Stored data:

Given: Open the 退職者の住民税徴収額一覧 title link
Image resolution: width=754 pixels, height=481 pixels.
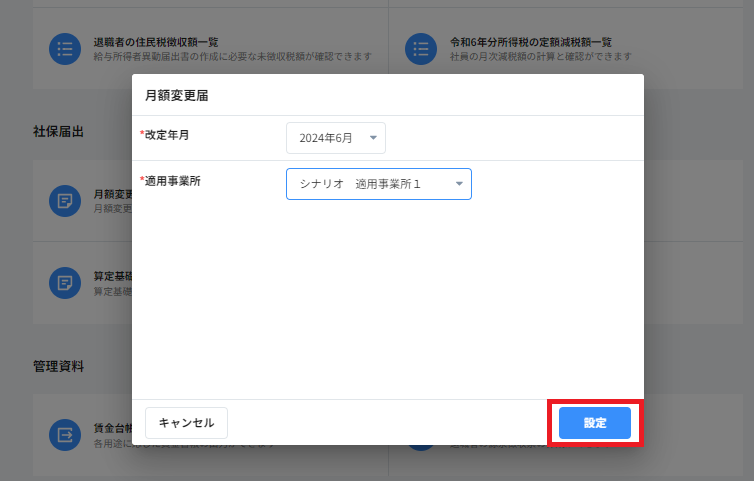Looking at the screenshot, I should point(156,42).
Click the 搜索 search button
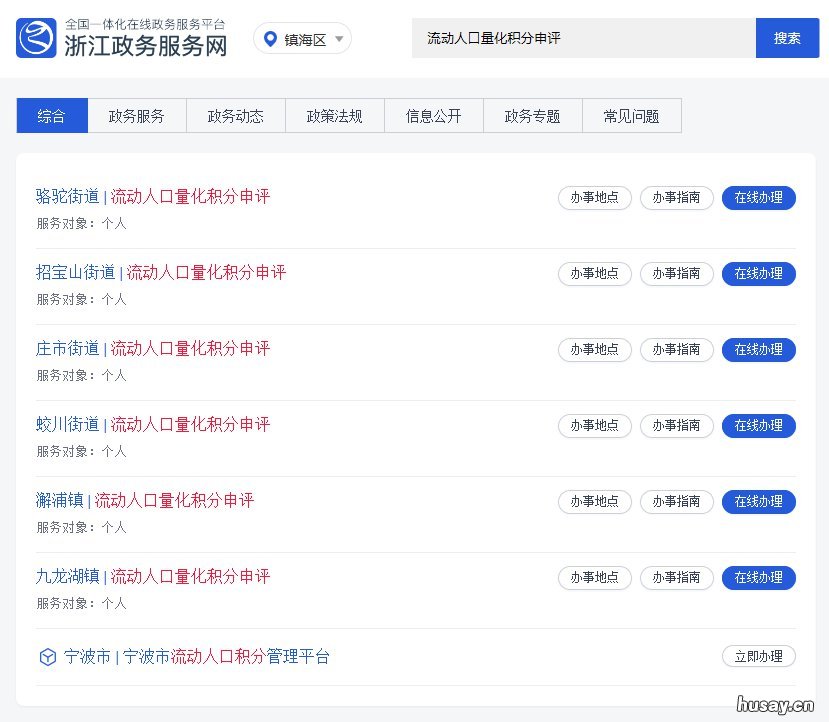This screenshot has height=722, width=829. tap(788, 38)
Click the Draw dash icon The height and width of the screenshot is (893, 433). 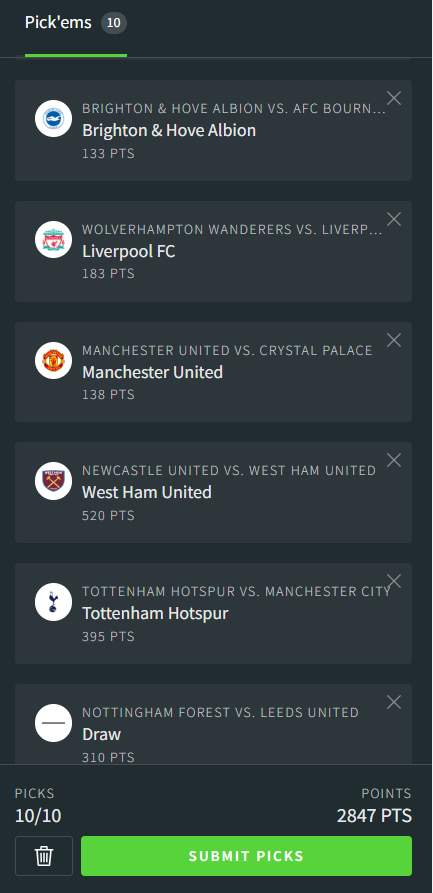54,723
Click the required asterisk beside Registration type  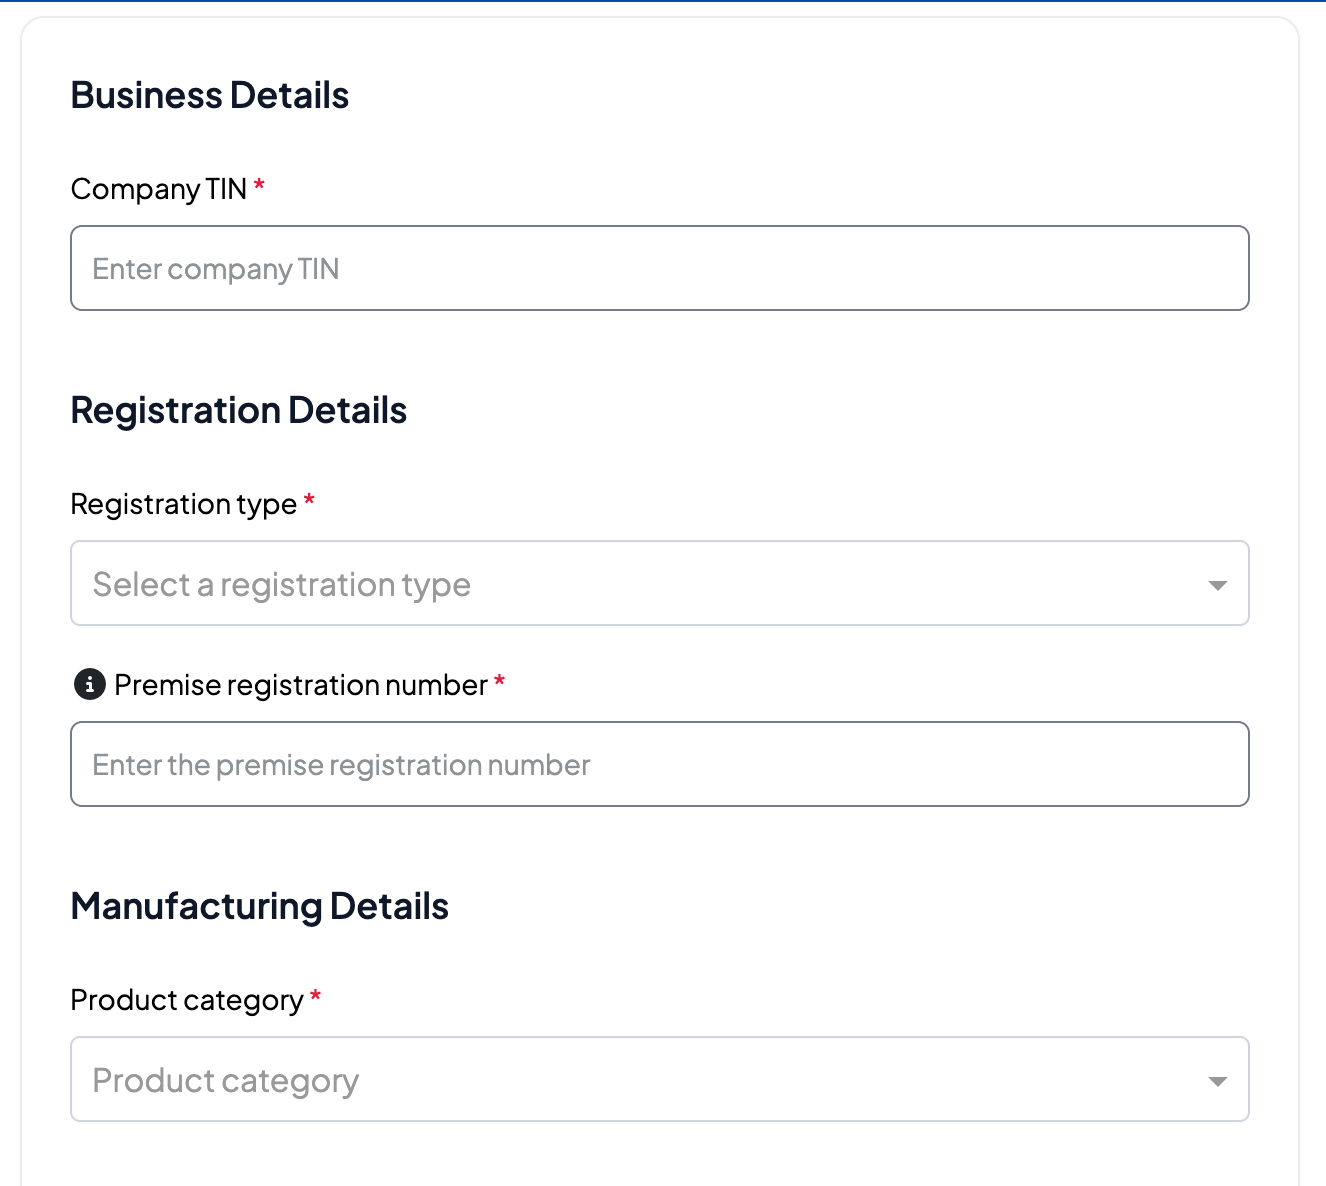point(309,501)
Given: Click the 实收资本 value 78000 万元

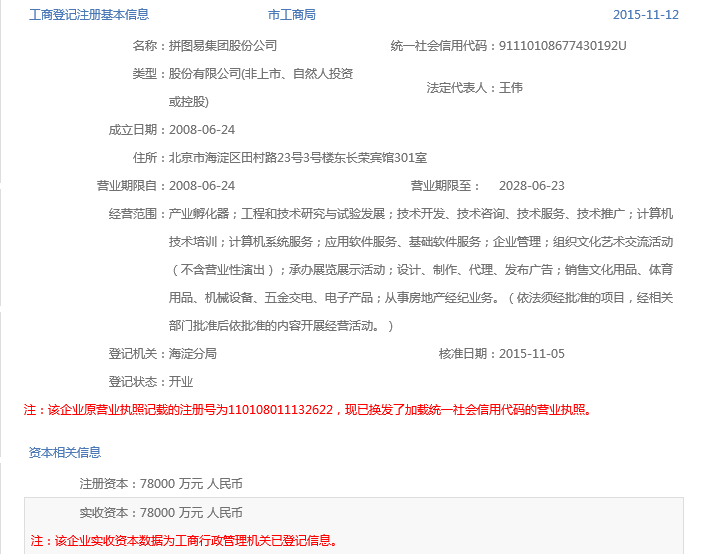Looking at the screenshot, I should click(x=192, y=513).
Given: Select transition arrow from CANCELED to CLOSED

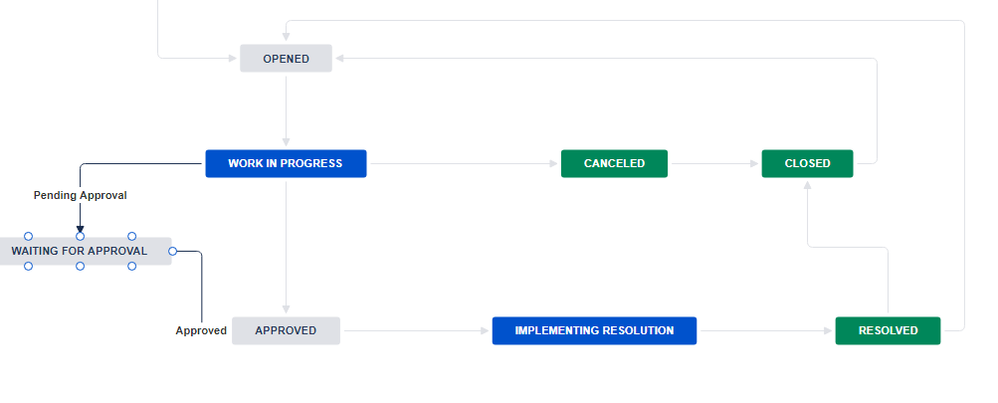Looking at the screenshot, I should pyautogui.click(x=714, y=164).
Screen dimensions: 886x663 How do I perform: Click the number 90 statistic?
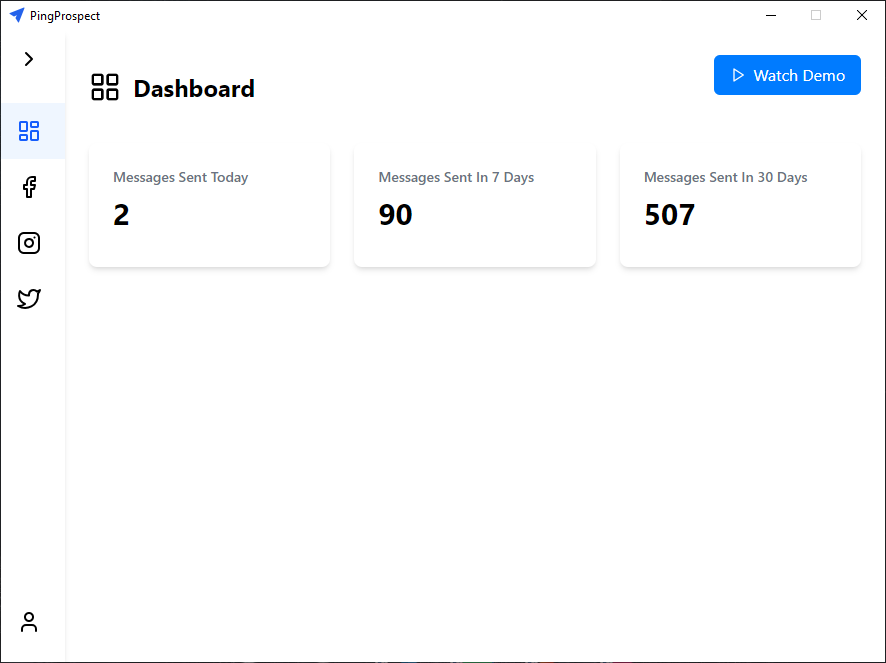395,215
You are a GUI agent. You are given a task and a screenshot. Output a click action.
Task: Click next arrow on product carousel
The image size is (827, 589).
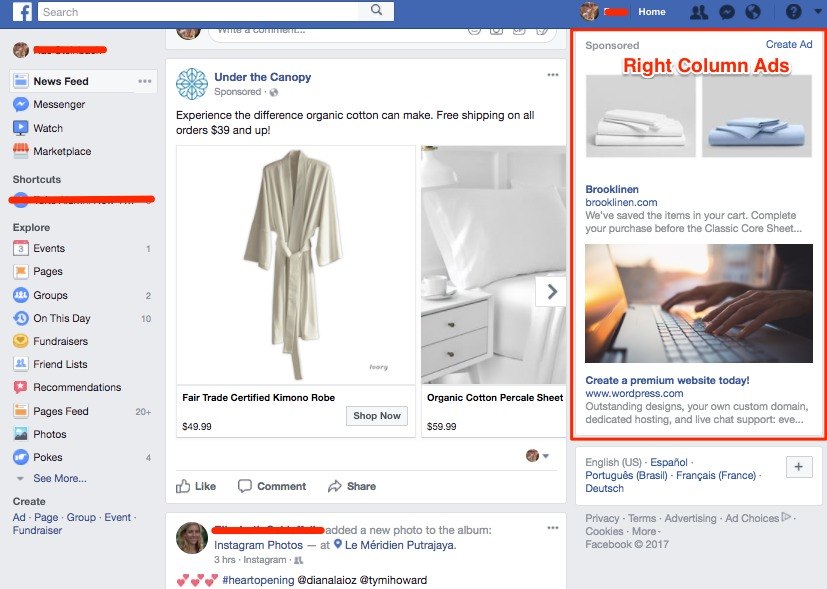point(551,292)
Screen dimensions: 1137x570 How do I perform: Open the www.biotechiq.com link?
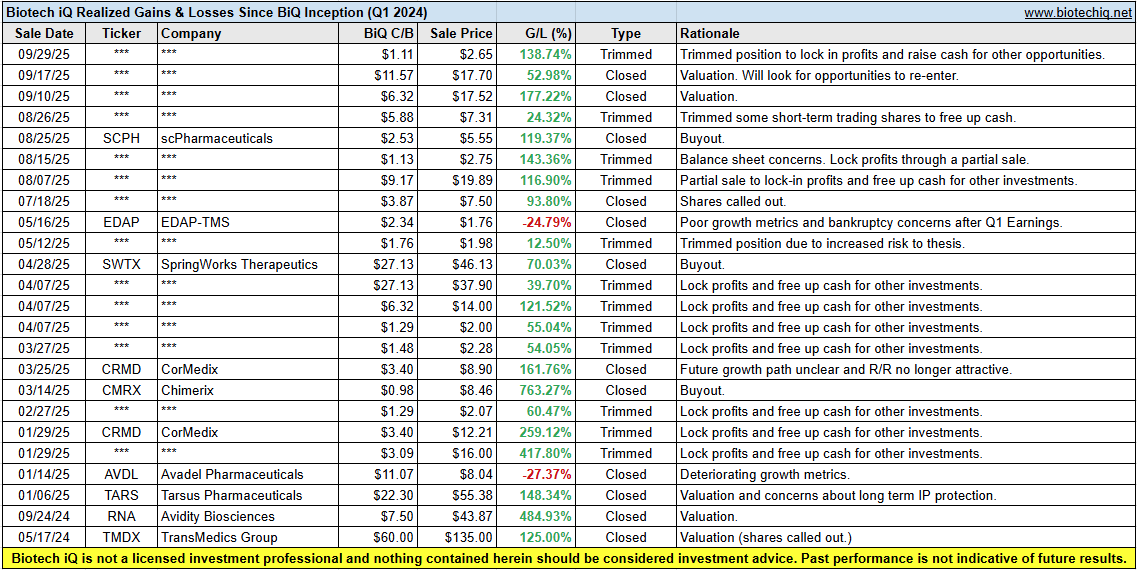coord(1077,13)
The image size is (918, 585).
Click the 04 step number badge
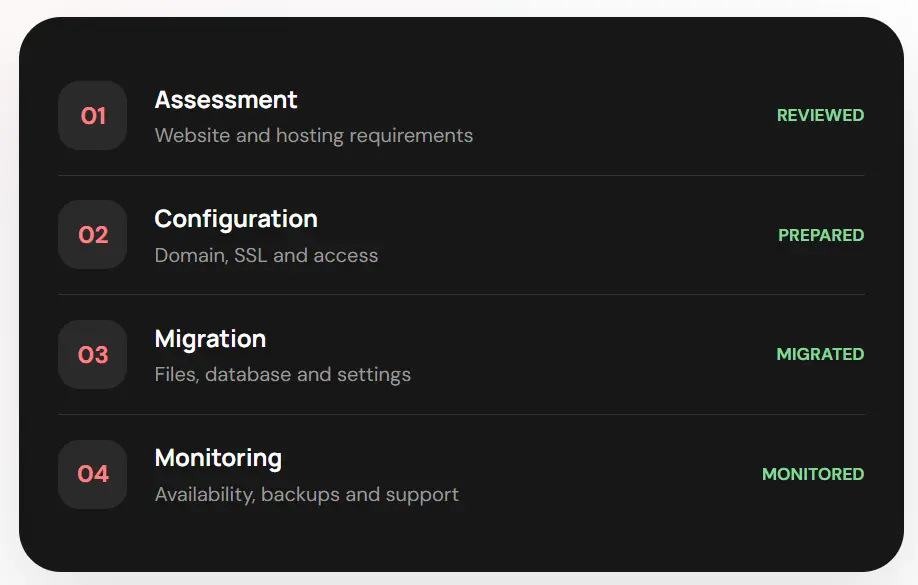93,474
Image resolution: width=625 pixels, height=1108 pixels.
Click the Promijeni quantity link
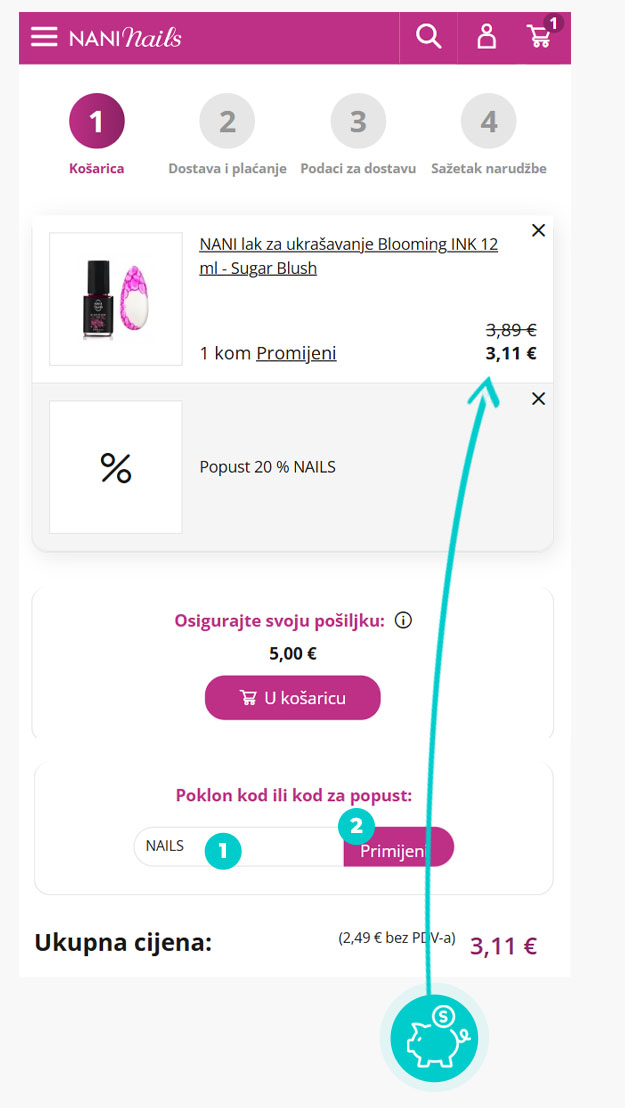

What needs to be done: The result should be a transcript of the lines from the line containing "Task: Click next arrow on product carousel" through the end of the listing above, exact, inclusive, and without pictures.

Response area:
Task: Click next arrow on product carousel
The image size is (827, 589).
point(551,292)
Screen dimensions: 1137x570 How do I perform: Open the www.biotechiq.com link?
coord(1077,13)
The image size is (918, 585).
Click the 04 step number badge
93,474
Image resolution: width=625 pixels, height=1108 pixels.
Click the Promijeni quantity link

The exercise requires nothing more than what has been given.